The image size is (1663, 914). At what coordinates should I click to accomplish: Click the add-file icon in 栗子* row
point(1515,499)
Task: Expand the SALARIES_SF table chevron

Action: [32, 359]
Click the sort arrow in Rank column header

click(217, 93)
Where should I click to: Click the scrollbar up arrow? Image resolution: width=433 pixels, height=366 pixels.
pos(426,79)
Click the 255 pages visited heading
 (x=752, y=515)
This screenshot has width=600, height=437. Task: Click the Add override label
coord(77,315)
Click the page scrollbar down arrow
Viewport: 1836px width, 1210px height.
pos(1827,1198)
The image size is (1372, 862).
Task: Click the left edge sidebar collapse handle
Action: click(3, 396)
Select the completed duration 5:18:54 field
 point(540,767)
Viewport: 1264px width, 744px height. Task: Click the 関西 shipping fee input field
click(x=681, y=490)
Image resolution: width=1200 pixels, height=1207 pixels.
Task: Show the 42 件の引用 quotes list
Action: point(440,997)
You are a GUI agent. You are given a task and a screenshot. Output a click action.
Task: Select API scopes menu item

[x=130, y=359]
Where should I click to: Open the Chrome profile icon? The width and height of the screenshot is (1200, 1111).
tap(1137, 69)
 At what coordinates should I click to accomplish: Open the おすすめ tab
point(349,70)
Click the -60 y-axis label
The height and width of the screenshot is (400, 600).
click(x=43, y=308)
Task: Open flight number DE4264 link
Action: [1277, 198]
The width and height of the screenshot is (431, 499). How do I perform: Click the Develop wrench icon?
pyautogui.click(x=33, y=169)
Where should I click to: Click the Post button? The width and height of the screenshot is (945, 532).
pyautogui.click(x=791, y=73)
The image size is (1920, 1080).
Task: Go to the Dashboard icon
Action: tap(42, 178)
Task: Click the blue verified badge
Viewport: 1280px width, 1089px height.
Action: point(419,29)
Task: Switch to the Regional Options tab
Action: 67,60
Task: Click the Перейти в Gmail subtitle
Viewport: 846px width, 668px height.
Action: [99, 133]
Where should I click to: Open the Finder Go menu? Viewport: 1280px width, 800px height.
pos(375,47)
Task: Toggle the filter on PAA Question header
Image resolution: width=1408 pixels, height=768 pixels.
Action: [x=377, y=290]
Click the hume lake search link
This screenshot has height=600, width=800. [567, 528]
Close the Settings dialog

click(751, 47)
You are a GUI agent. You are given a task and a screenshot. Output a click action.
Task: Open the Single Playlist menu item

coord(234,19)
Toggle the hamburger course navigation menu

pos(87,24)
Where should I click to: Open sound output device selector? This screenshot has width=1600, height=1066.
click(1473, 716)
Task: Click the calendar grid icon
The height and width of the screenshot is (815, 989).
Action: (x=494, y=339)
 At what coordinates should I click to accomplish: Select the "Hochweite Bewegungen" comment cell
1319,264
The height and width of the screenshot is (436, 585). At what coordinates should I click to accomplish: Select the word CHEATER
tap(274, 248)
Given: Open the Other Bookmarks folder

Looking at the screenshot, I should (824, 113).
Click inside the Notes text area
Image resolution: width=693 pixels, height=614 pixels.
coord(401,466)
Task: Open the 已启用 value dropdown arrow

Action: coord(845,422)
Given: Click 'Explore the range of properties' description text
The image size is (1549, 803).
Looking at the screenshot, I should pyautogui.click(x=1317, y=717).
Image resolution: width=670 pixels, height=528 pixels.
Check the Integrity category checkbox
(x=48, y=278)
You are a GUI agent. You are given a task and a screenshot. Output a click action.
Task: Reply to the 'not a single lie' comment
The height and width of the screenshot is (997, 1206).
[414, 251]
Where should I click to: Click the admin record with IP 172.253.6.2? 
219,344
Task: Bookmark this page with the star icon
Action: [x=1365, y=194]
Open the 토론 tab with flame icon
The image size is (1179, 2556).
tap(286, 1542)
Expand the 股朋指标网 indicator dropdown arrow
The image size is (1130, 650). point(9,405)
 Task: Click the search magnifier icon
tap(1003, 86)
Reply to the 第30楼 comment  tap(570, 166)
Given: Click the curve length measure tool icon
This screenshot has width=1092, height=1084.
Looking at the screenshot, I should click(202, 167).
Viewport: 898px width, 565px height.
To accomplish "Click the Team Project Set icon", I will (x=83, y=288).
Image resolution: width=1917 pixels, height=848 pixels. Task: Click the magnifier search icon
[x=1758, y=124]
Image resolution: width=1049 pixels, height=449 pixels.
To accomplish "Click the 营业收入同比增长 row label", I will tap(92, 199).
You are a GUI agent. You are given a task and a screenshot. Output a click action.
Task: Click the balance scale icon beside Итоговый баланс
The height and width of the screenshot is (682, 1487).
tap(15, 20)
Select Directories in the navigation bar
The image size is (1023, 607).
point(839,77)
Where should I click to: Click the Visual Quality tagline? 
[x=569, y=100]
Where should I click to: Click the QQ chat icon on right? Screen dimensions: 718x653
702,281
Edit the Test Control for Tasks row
☆ ☆ ☆ ☆
Exercise: Please restate each record exactly as it reads.

Exercise result:
The image size is (1663, 914). At what coordinates should I click to accomplish: Click the add-file icon in 栗子* row
point(1515,499)
Task: Expand the SALARIES_SF table chevron

Action: [32, 359]
Click the sort arrow in Rank column header

click(217, 93)
Where should I click to: Click the scrollbar up arrow? Image resolution: width=433 pixels, height=366 pixels.
pos(426,79)
Click the 255 pages visited heading
 (x=752, y=515)
This screenshot has width=600, height=437. Task: Click the Add override label
coord(77,315)
Click the page scrollbar down arrow
Viewport: 1836px width, 1210px height.
pos(1827,1198)
The image size is (1372, 862).
Task: Click the left edge sidebar collapse handle
Action: click(3, 396)
Select the completed duration 5:18:54 field
 point(540,767)
Viewport: 1264px width, 744px height. Task: Click the 関西 shipping fee input field
click(x=681, y=490)
Image resolution: width=1200 pixels, height=1207 pixels.
Task: Show the 42 件の引用 quotes list
Action: point(440,997)
You are a GUI agent. You are given a task and a screenshot. Output a click action.
Task: Select API scopes menu item

[x=130, y=359]
Where should I click to: Open the Chrome profile icon? The width and height of the screenshot is (1200, 1111).
tap(1137, 69)
 At what coordinates should I click to accomplish: Open the おすすめ tab
point(349,70)
Click the -60 y-axis label
The height and width of the screenshot is (400, 600).
click(x=43, y=308)
Task: Open flight number DE4264 link
Action: [1277, 198]
The width and height of the screenshot is (431, 499). How do I perform: Click the Develop wrench icon?
pyautogui.click(x=33, y=169)
Where should I click to: Click the Post button? The width and height of the screenshot is (945, 532).
pyautogui.click(x=791, y=73)
The image size is (1920, 1080).
Task: Go to the Dashboard icon
Action: tap(42, 178)
Task: Click the blue verified badge
Viewport: 1280px width, 1089px height.
Action: point(419,29)
Task: Switch to the Regional Options tab
Action: 67,60
Task: Click the Перейти в Gmail subtitle
Viewport: 846px width, 668px height.
Action: [99, 133]
Where should I click to: Open the Finder Go menu? Viewport: 1280px width, 800px height.
pos(375,47)
Task: Toggle the filter on PAA Question header
Image resolution: width=1408 pixels, height=768 pixels.
Action: [x=377, y=290]
Click the hume lake search link
This screenshot has height=600, width=800. [567, 528]
Close the Settings dialog

click(751, 47)
You are a GUI agent. You are given a task and a screenshot. Output a click action.
Task: Open the Single Playlist menu item

coord(234,19)
Toggle the hamburger course navigation menu

pos(87,24)
Where should I click to: Open sound output device selector? This screenshot has width=1600, height=1066.
click(1473, 716)
Task: Click the calendar grid icon
The height and width of the screenshot is (815, 989).
Action: (x=494, y=339)
 At what coordinates should I click to accomplish: Select the "Hochweite Bewegungen" comment cell
1319,264
The height and width of the screenshot is (436, 585). At what coordinates should I click to accomplish: Select the word CHEATER
tap(274, 248)
Given: Open the Other Bookmarks folder

Looking at the screenshot, I should (824, 113).
Click inside the Notes text area
Image resolution: width=693 pixels, height=614 pixels.
coord(401,466)
Task: Open the 已启用 value dropdown arrow

Action: coord(845,422)
Given: Click 'Explore the range of properties' description text
The image size is (1549, 803).
Looking at the screenshot, I should pyautogui.click(x=1317, y=717).
Image resolution: width=670 pixels, height=528 pixels.
Check the Integrity category checkbox
(x=48, y=278)
You are a GUI agent. You are given a task and a screenshot. Output a click action.
Task: Reply to the 'not a single lie' comment
The height and width of the screenshot is (997, 1206).
[414, 251]
Where should I click to: Click the admin record with IP 172.253.6.2? 
219,344
Task: Bookmark this page with the star icon
Action: [x=1365, y=194]
Open the 토론 tab with flame icon
The image size is (1179, 2556).
tap(286, 1542)
Expand the 股朋指标网 indicator dropdown arrow
The image size is (1130, 650). point(9,405)
 Task: Click the search magnifier icon
tap(1003, 86)
Reply to the 第30楼 comment  tap(570, 166)
Given: Click the curve length measure tool icon
This screenshot has width=1092, height=1084.
Looking at the screenshot, I should click(202, 167).
Viewport: 898px width, 565px height.
To accomplish "Click the Team Project Set icon", I will (x=83, y=288).
Image resolution: width=1917 pixels, height=848 pixels. Task: Click the magnifier search icon
[x=1758, y=124]
Image resolution: width=1049 pixels, height=449 pixels.
To accomplish "Click the 营业收入同比增长 row label", I will tap(92, 199).
You are a GUI agent. You are given a task and a screenshot. Output a click action.
Task: Click the balance scale icon beside Итоговый баланс
The height and width of the screenshot is (682, 1487).
tap(15, 20)
Select Directories in the navigation bar
The image size is (1023, 607).
point(839,77)
Where should I click to: Click the Visual Quality tagline? 
[x=569, y=100]
Where should I click to: Click the QQ chat icon on right? Screen dimensions: 718x653
702,281
Edit the Test Control for Tasks row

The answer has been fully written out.